Publish  Subscribe  using Topic  

 

This is a variant of publish/subscribe design pattern.  In this design pattern there are multiple subscribers for a single message. We need JMS Topic to implement the same. Each subscriber is given a single copy of the messages. In case of durable subscription, messages will be retained for the subscriber which is not normally  available at particular point of time.

 

When considering zero message loss policy, it is convenient to use virtual topic concept provided by some messaging provider. Messages are published to the topic. But messages are forwarded to the different queue as per predefined policies. Subscriber process consumes the messages from the corresponding queue. In this way message tracking are easy. If messages has persistence storage then, there will be zero message loss.

 

Publish Subscribe Design Pattern

publish subscribe design pattern

This design pattern can be achieved by using JMS QUEUE. In this exchange pattern publishers send the messages in the Queue. Subscribers get the messages from the queue.

We need three processes to implement this design pattern; a publisher process, a subscriber process and a error handler batch process.

Publisher process.

  1. Source application invoke this process through web service
  2. Publisher send the messages of the source application to the queue after successful validation
  3. Publisher sends the error messages to source application if validation fails.
  4. Publisher commit the messages to the Queue and send success response to the source application or send failure response if commit to the queue fails.

Subscriber process.

  1. Subscriber process listen to the Queue.
  2. Messaging system deliver the messages to the subscriber process
  3. Subscriber enrich and transform the messages and deliver to the target application
  4. The messages which could not be posted, are sent to the Error Queue or Error table.(You may use error table, instead of queue to achieve fine grained control)

 

Batch Process.

  1. This process handles the failed messages which could not be posted to the target application
  2. This is a scheduled process which read the messages from the message Queue and try to post the messages to the destination.
  3. The messages will be written back to the error queue which could not be posted.
  4. In case if the process support transaction, messages will be there in the error queue, if the messages cannot be posted to the destination.

Use Case

This is asynchronous design pattern variant. You should use this pattern if your integration layer has standard messaging support. It is better to use Queue instead of database to store the messages especially in cluster environment.
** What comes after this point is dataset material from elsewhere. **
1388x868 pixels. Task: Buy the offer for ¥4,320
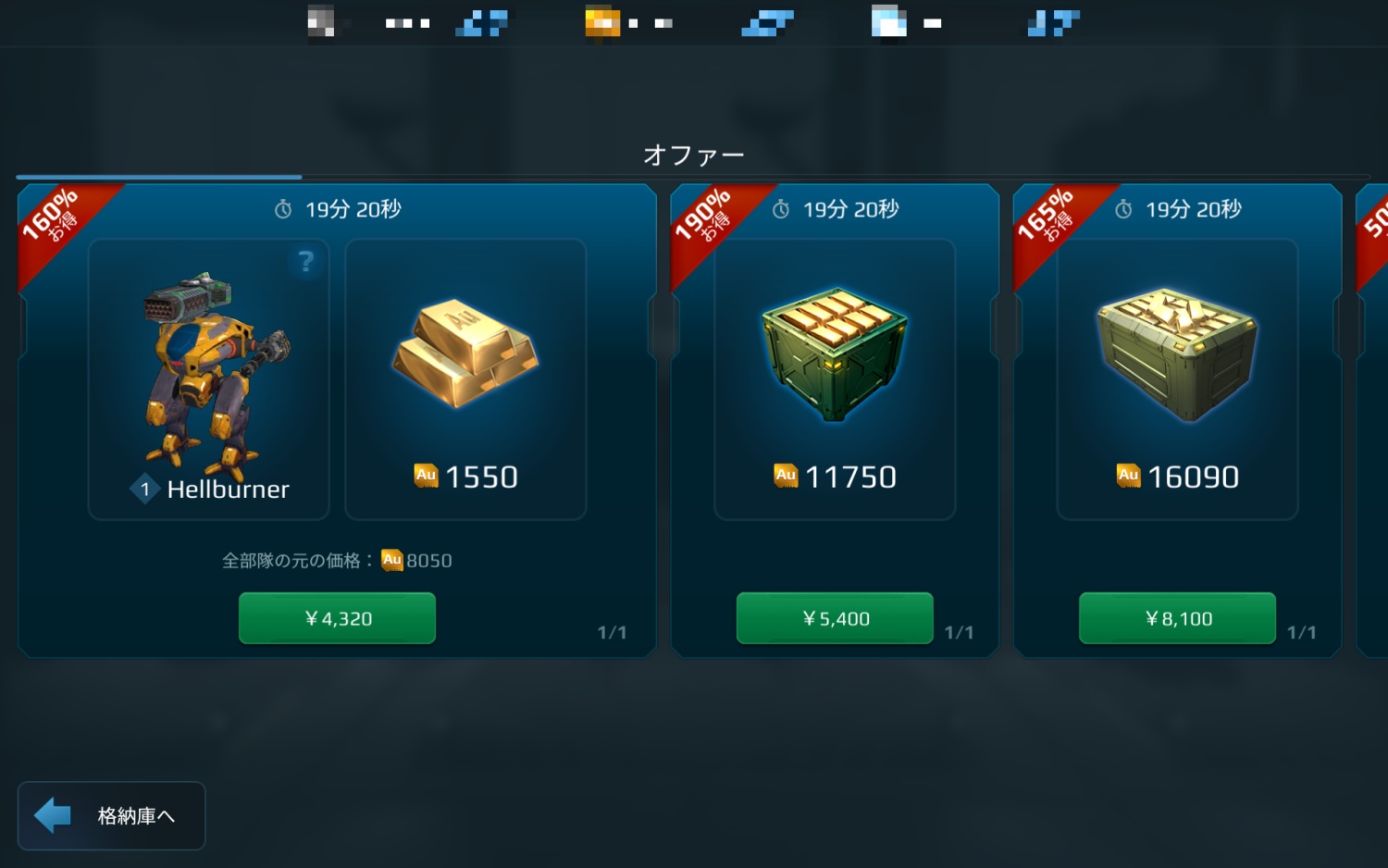click(337, 618)

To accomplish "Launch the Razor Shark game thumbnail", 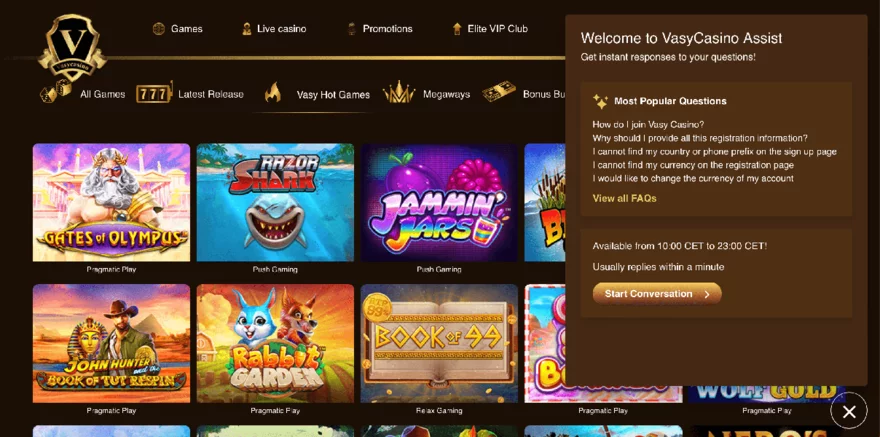I will 275,203.
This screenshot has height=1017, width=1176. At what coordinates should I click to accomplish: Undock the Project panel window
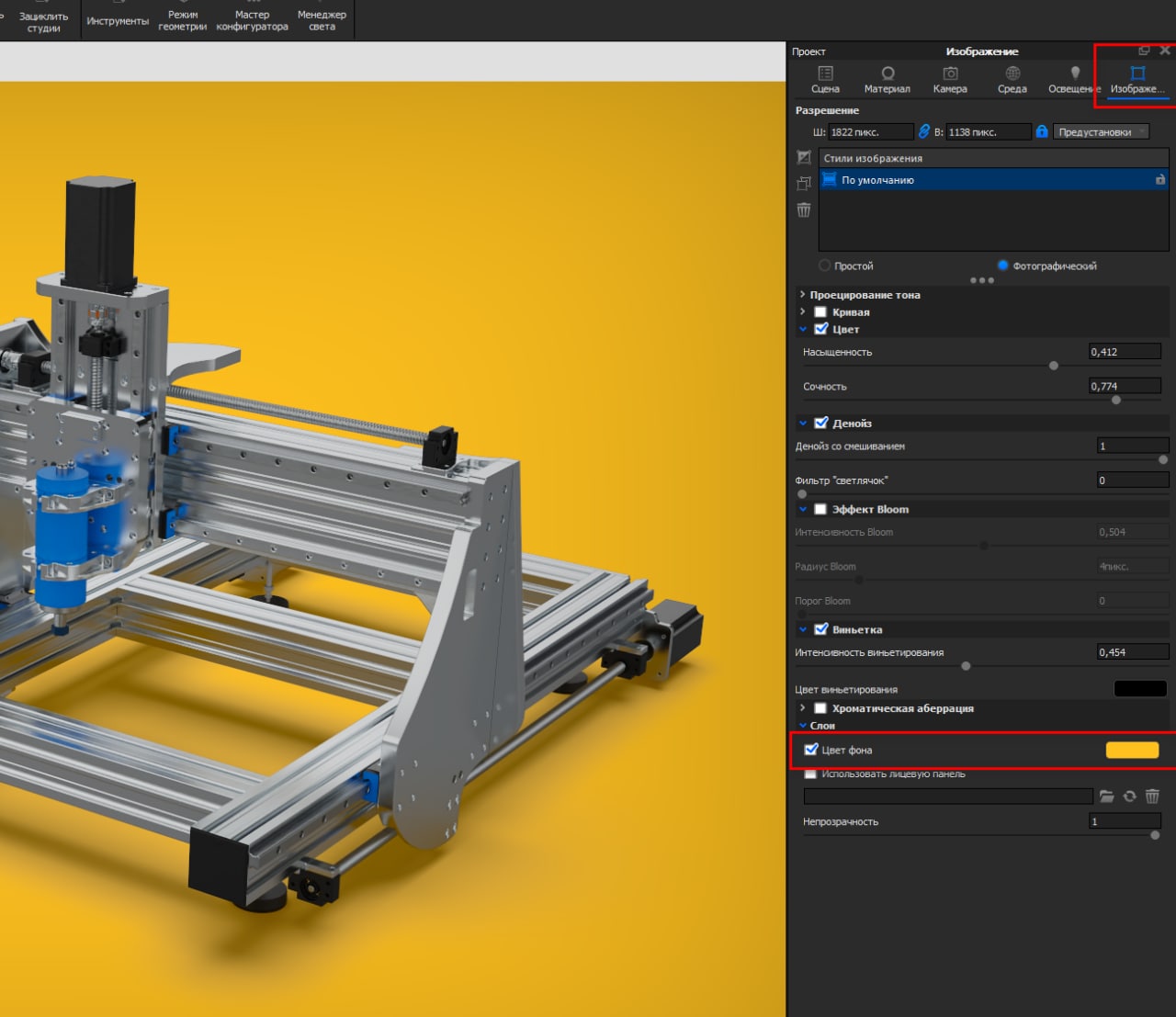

Also where there are single publisher and multiple subscriber, you should use this pattern. To handle this scenario with database is not recommended.

 

 

 

 

Asynchronous Design Pattern

Asynchronous Design Pattern

In this message exchange pattern, messages from source application are processed asynchronously.

Source application send the messages to the integration process. Integration process commit the messages in a database of integration layer and send the response back (HTTP OK) to the source application. Another integration process will pickup the messages from the database and send the message eventually to the target application.

The response message to the source application is normally HTTP 200 OK for success response or HTTP 500 for failure (or any other error code)   It is the responsibility of integration layer to send the messages to the target application.

We can implement this pattern with two processes.

First Process

  1. Source application will invoke the integration process
  2. The process validates the messages and after successful validation commit the messages in the database.
  3. If validation is unsuccessful, it sends HTTP error code to the source application.
  4. Send HTTP OK /HTTP Error according to the successful commit or failure.

 

 

Second Process

  1. This is batch process which is scheduled or it can be a listener process which will poll the database.
  2. This process will pick up messages from the database and then validate, enrich and transform the messages and invoke provider web service.
  3. This process will delete the record from the database after successful processing.

  Use Case

    Use this pattern when messages delivery from source to target takes significant amount of time.  Also for cloud to cloud communication, sometimes connection failure occurs vary frequently. In that situation it is better to choose asynchronous design pattern. Also when middle-ware needs to have lots of complicated business logic for messages enrichment and transformation, you may choose this design pattern.

Fire and Forget Design Pattern

Fire and Forget Design Pattern

This is simple message exchange pattern where requester does not wait from any specific response/acknowledgement from provider. The requester just need HTTP OK or Error message from integration layer as soon as message is received. The integration layer   continues to process the messages further after sending HTTP OK response.

The integration processes ensure messages delivery are guaranteed to the target system.

Asynchronous design pattern can make use of fire and forget design pattern.

  Process

  1. Requester will invoke the integration Process.
  2. The integration process will send HTTP OK response to the requester immediately without waiting for completion of the processes.
  3. The integration process validate, enrich and transform the request and invoke provider web service.
  4. The integration processes may store the messages in a database or queue.

 Exception Handling

  1. Process should be resubmitted by admin in case of error. Or target application can invoke the process again.

Use Case

When requester application does not need to know that request is reached to the final destination, this pattern can be used.  Also requester may provide callback service for getting the response from long running process.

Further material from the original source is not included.